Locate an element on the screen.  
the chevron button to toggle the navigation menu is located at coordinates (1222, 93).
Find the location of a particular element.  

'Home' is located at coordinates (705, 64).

* * *

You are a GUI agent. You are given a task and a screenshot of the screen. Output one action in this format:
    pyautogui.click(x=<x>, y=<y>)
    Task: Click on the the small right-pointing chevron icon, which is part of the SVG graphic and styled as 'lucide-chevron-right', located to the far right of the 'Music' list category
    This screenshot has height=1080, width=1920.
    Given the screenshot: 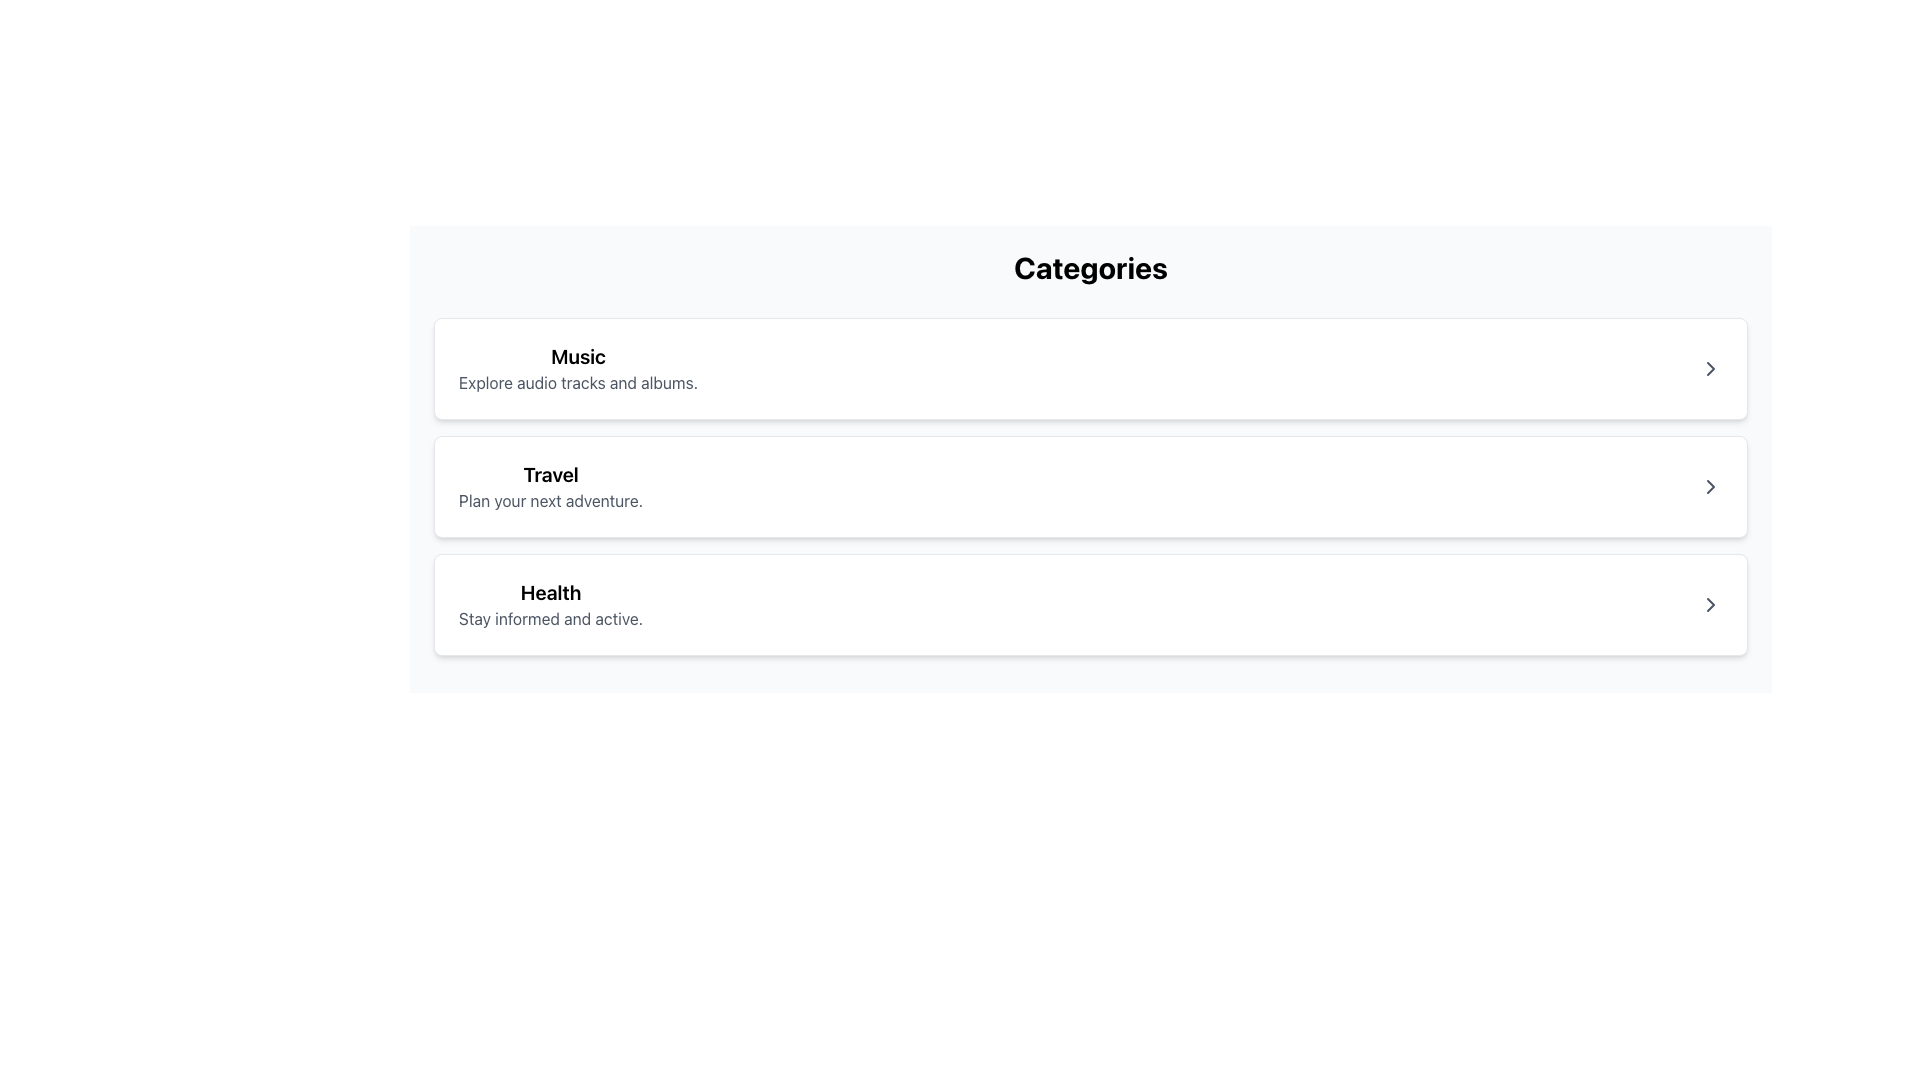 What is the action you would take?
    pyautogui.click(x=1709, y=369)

**Exercise goal:** Write out the stretch from the line that contains "You are a GUI" through the line that contains "This screenshot has", switching "Music" to "Podcasts" and leaving everything else as it is.

**Reply to the task:**
You are a GUI agent. You are given a task and a screenshot of the screen. Output one action in this format:
    pyautogui.click(x=<x>, y=<y>)
    Task: Click on the the small right-pointing chevron icon, which is part of the SVG graphic and styled as 'lucide-chevron-right', located to the far right of the 'Podcasts' list category
    This screenshot has height=1080, width=1920.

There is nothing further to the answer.